For the muscarinic modulation of dopamine, do we assume that that causes schizophrenia

due to malfunction of the GABA neurons in the frontal cortex? There are 2 major hypotheses, actually many. There's actually a third. There's one hypothesis that the brain doesn't make enough M1 receptors and they're deficient in certain subpopulations. And there's a group called the Dean group. Dr Dean has done scans showing that, and there are some autopsy studies showing deficient cholinergic receptors.  

However, more popular is the theory that there are sick GABA interneurons neurodevelopmentally. And finally, if you follow Danny Weinberger's work at Hopkins, he has reported, and it's been replicated, that there are both autopsy findings of deficient D2 receptors presynaptically in the VTA and also genetic studies that they're deficient. So, it's possible that the autoreceptor for the dopamine, in other words, the brake, as opposed to the accelerate, is gone. If the brake is gone, dopamine comes out. So, these are 3 of the major hypotheses of why this is wrong. But the fact that there is dopamine release is indisputable. The “why it is,” we're still working on.  
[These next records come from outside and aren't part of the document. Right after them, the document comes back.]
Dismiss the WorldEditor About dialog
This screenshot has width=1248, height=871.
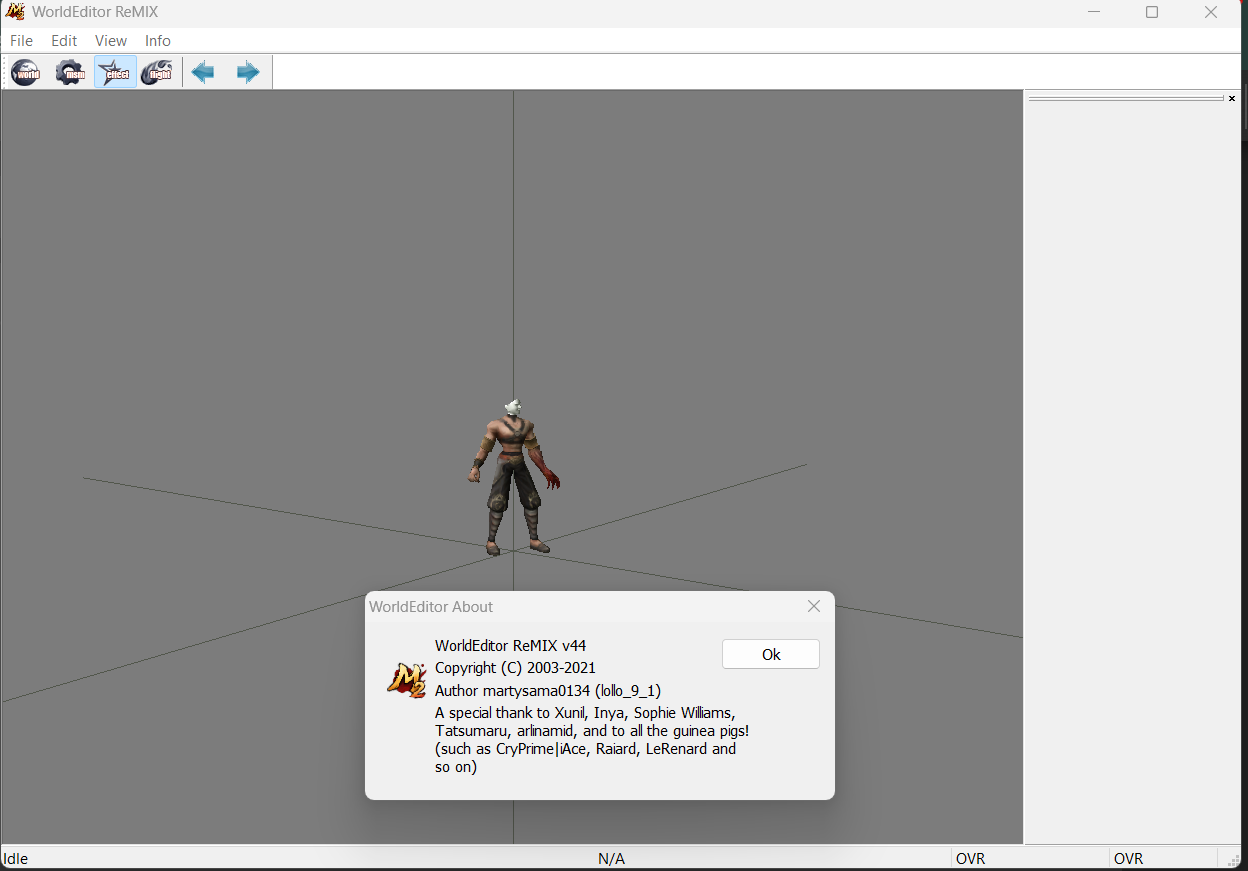813,606
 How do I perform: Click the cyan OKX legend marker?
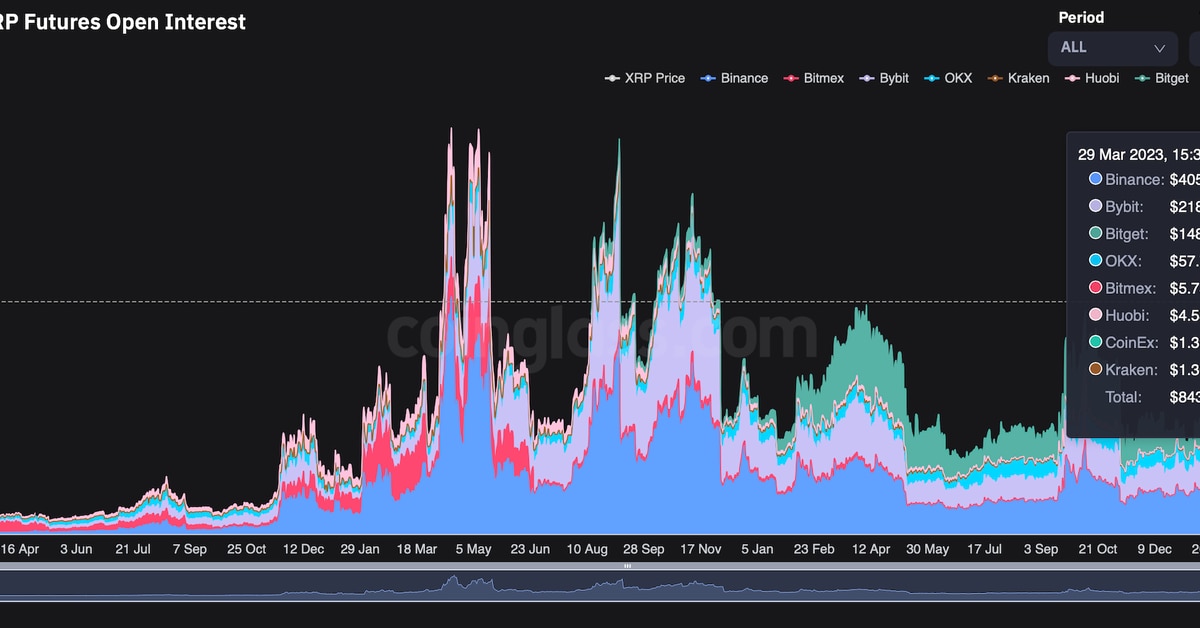[932, 78]
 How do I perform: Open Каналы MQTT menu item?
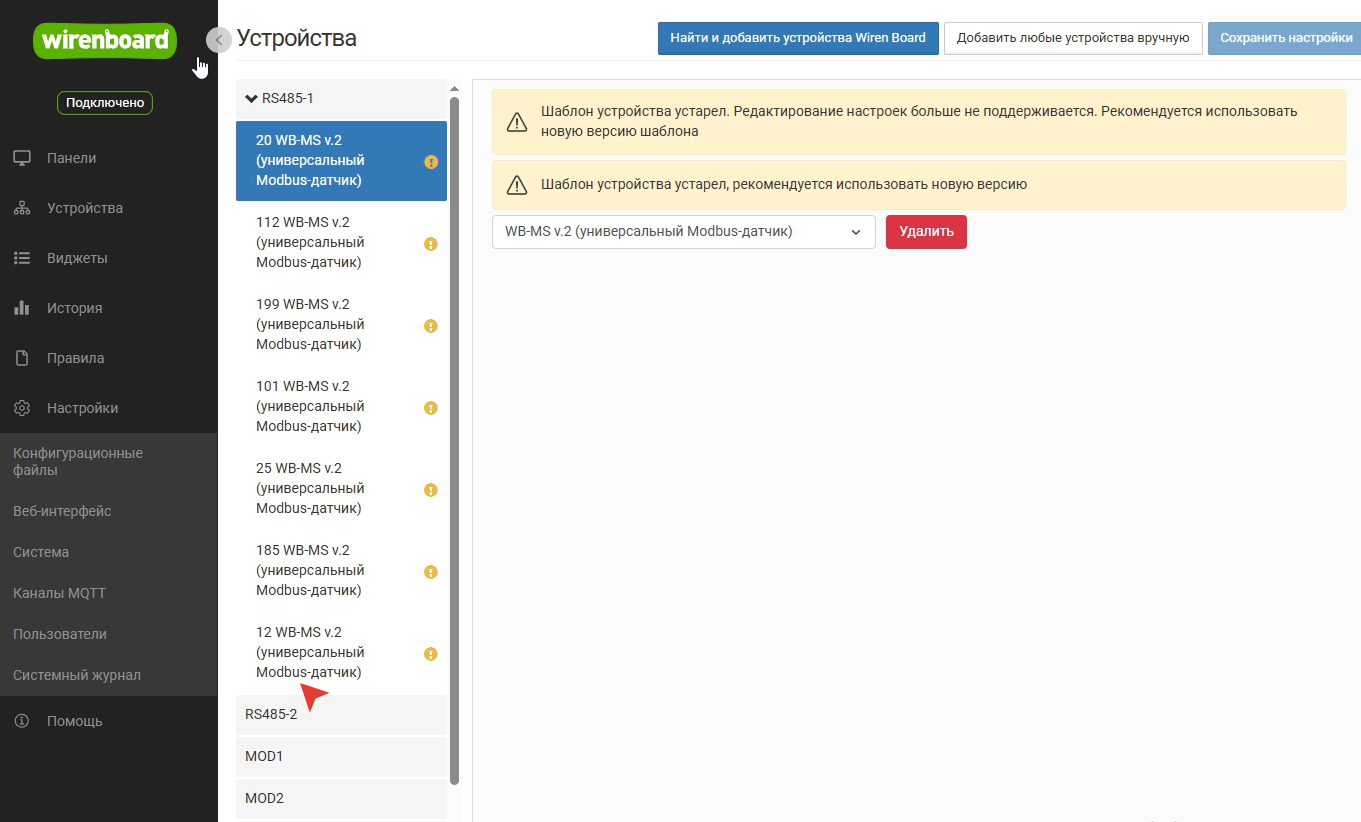click(59, 593)
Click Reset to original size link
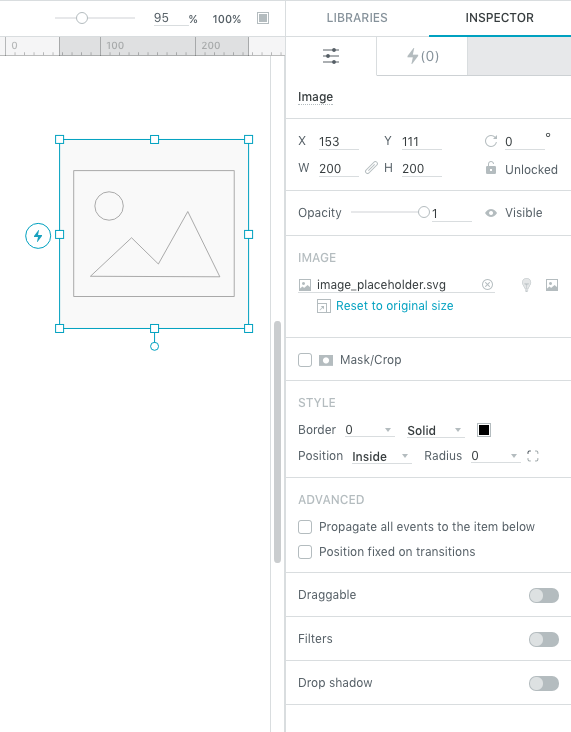The width and height of the screenshot is (571, 732). (x=395, y=306)
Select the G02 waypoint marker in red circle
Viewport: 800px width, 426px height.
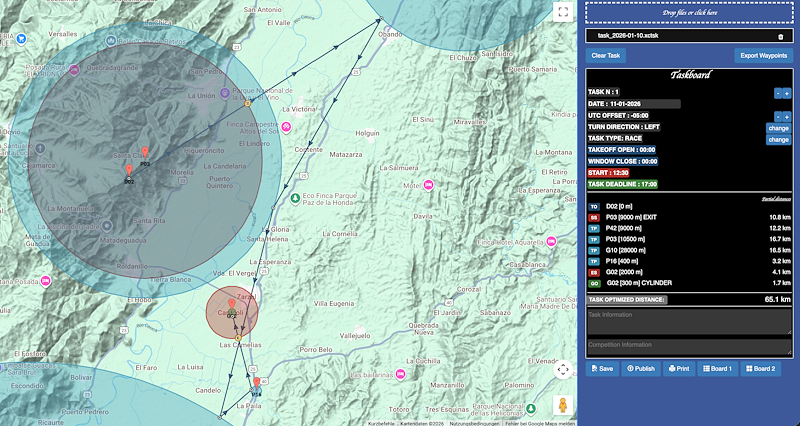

A teen bought a benzo and took Benadryl, and they hallucinated. Was this because the serum level of the benzo increased GABA? Glutamate stimulates NMDA, causing increase in dopamine. Well, Benadryl is really an anticholinergic, and so it probably did it through its anticholinergic effects, quite frankly. And a benzo is sedating, and the 2 together is again 1+1 equals 10, also on the side effect side. So, if you take that, he said thrown in a little alcohol, it would really made him fun.  

All right, ladies and gentlemen, we're done.